Objective: Previous literature suggests that increases in the medical use of opioids over the early 1990s did not contribute to increased morbidity secondary to opioid abuse. Our objective was to evaluate the period 1997-2001 to analyze trends in medical use and medical abuse of three classes of opioid analgesics that are commonly used in sustained-release formulations: fentanyl, morphine, and oxycodone.
Design and setting: A retrospective analysis of the Drug Abuse Warning Network (DAWN) database and the Automation of Reports and Consolidated Orders System (ARCOS) database for the years 1997-2001 was used for this study.
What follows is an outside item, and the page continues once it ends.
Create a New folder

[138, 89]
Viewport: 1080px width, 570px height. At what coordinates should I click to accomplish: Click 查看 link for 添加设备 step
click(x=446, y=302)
Results: The analysis of the DAWN database showed that there was an 83.5% increase in all opioid analgesic mentions from 1997 to 2001. Mentions involving any fentanyl compound increased 249.8%, any morphine compound increased 161.8%, and any oxycodone-containing compound increased 267.3%. Mentions of each of these three classes of opioids remained less than 2% of all total drug mentions per year for each year studied. Medical use of the selected opioid classes, as reported in the ARCOS database and measured by grams distributed, all increased substantially (fentanyl 151.2%, morphine 48.8%, oxycodone 347.9%).
Conclusion: Using this method of analysis, the rates of drug abuse, and resultant morbidity secondary to the use of opioid analgesics, remain low in spite of the increase in medical use of these substances.